Provinzposse in Italiens Hauptstadt
31. Oktober 2015In der italienischen Hauptstadt ist das politische Chaos nach dem Hin und Her um den Amtsverbleib von Bürgermeister Ignazio Marino perfekt: Insgesamt 26 der 48 Mitglieder des Gemeinderats erklärten am Freitag ihren Rücktritt. Damit gelten Stadtparlament und Stadtregierung als aufgelöst und der 60-Jährige als nicht länger im Amt. Die Gemeindeordnung sieht vor, dass durch den Rücktritt einer Mehrheit der Kommunalvertreter der Bürgermeister automatisch sein Amt verliert.
"Ewige Stadt" wird kommissarisch regiert
Die Stadtregierung bekommt jetzt Hilfe von Außen.

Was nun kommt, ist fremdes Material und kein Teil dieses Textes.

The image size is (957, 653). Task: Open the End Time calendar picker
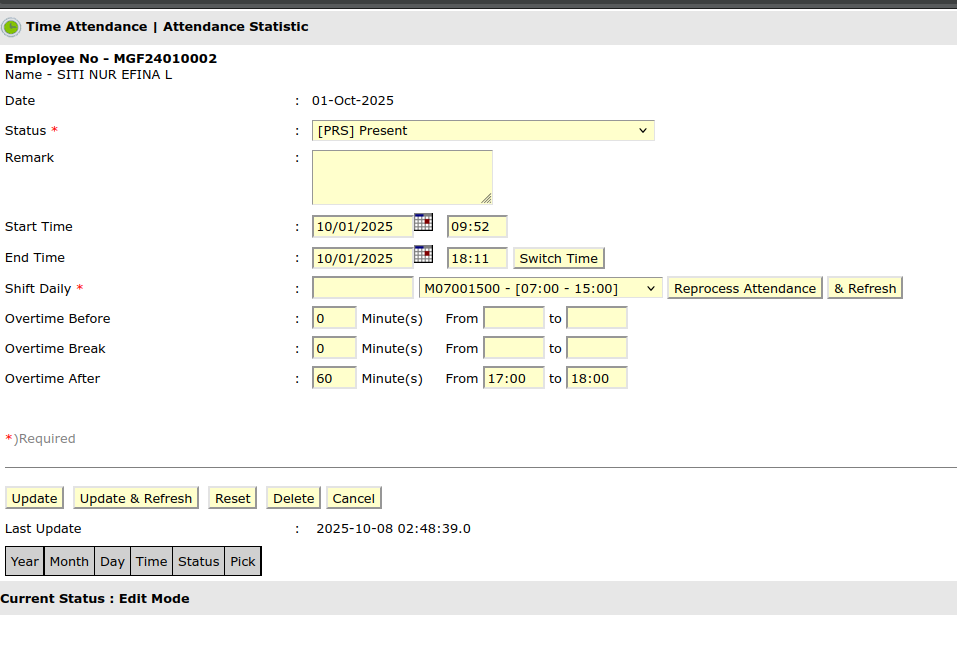[x=423, y=254]
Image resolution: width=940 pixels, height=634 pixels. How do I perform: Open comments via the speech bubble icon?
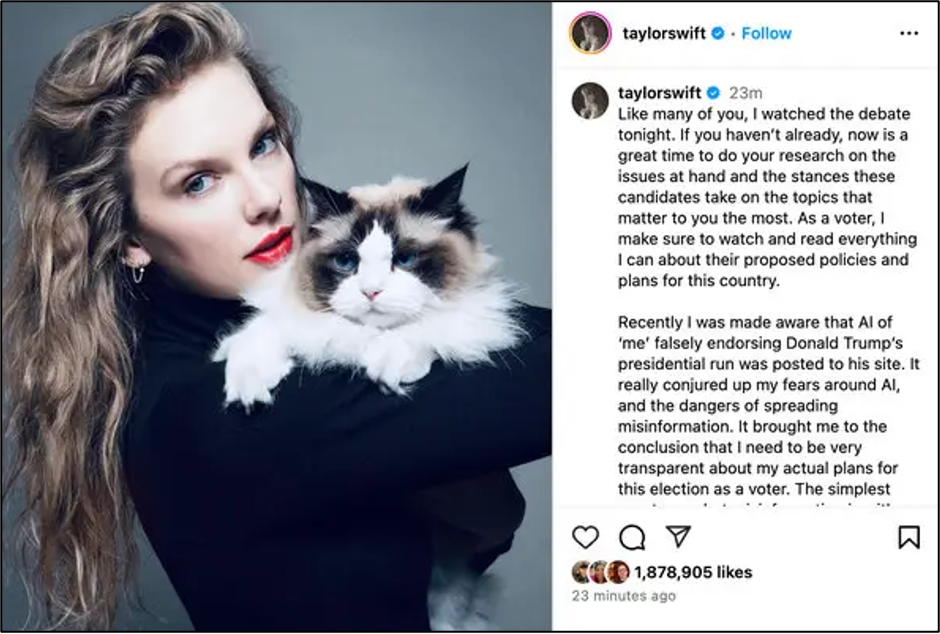pos(632,537)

Der bisherige Mailänder Präfekt Francesco Paolo Tronca wurde zum kommissarischen Leiter der Geschäfte der Stadt Rom ernannt. "Unsere Wahl ist Francesco Paolo Tronca, denn das Jubeljahr soll so funktionieren, wie die Expo funktioniert hat", zitierte die Nachrichtenagentur AdnKronos Innenminister Angelino Alfano. Tronca hatte sich in Mailand hohes Ansehen erworben. Die Wahl eines neuen Bürgermeisters wird voraussichtlich im Sommer 2016 abgehalten.
In Rom beginnt am 8. Dezember ein von Papst Franziskus ausgerufenes außerordentliches Heiliges Jahr. Erwartet werden mehrere Millionen zusätzliche Besucher in der Stadt, die mit riesigen Verkehrs- und Infrastrukturproblemen zu kämpfen hat.

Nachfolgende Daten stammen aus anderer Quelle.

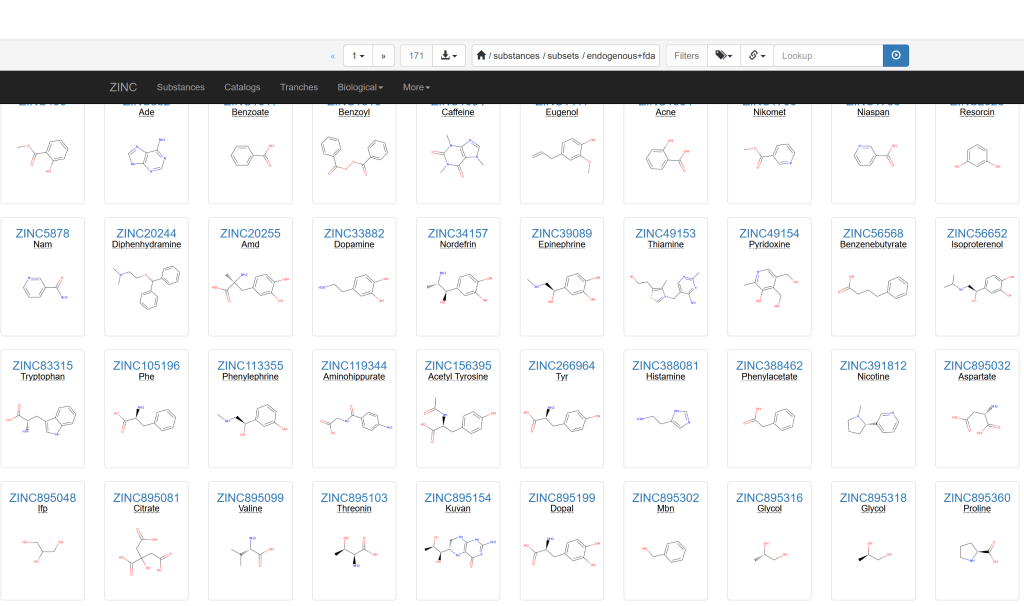This screenshot has height=606, width=1024.
Task: Open the ZINC20244 Diphenhydramine link
Action: click(x=146, y=233)
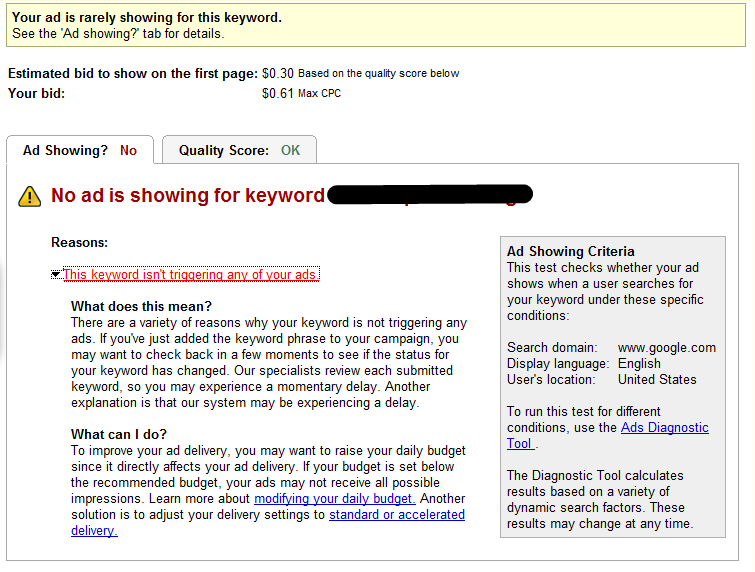Viewport: 755px width, 572px height.
Task: Follow the 'standard or accelerated delivery' link
Action: (x=396, y=514)
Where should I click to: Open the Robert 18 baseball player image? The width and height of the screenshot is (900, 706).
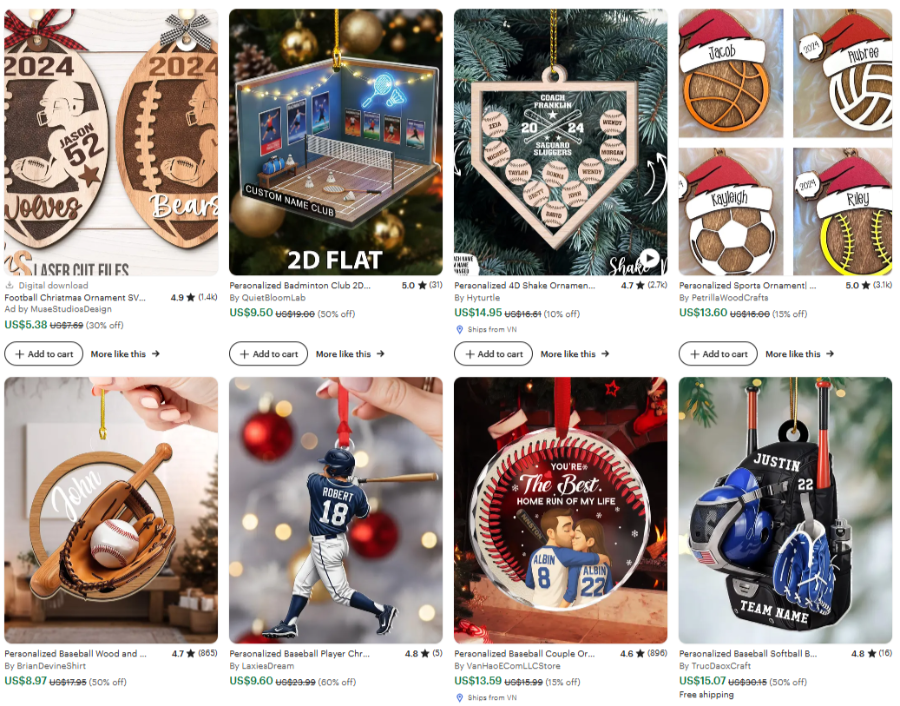point(336,510)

Der Ex-Chirurg und politische Quereinsteiger Marino, dem unter anderem vorgeworfen wird, private Essen mit der städtischen Kreditkarte bezahlt zu haben, hatte am 12. Oktober seinen Rücktritt eingereicht. Am Donnerstag machte er aber von der Möglichkeit Gebrauch, diesen binnen einer 20-Tage-Frist zu widerrufen. Er gehört zur Demokratischen Partei (PD) von Ministerpräsident Matteo Renzi, in der er zuletzt jeden Rückhalt verloren hatte. 19 der jetzt zurückgetretenen römischen Gemeinderatsmitglieder sind Parteigänger der PD.
Marino war 2013 zum Bürgermeister gewählt worden. Er hatte einen Neuanfang in dem von Korruptionsskandalen unter den vorangegangenen Rechtsregierungen erschütterten Rathaus auf dem Kapitol versprochen, agierte aber politisch ungeschickt und galt als führungsschwach.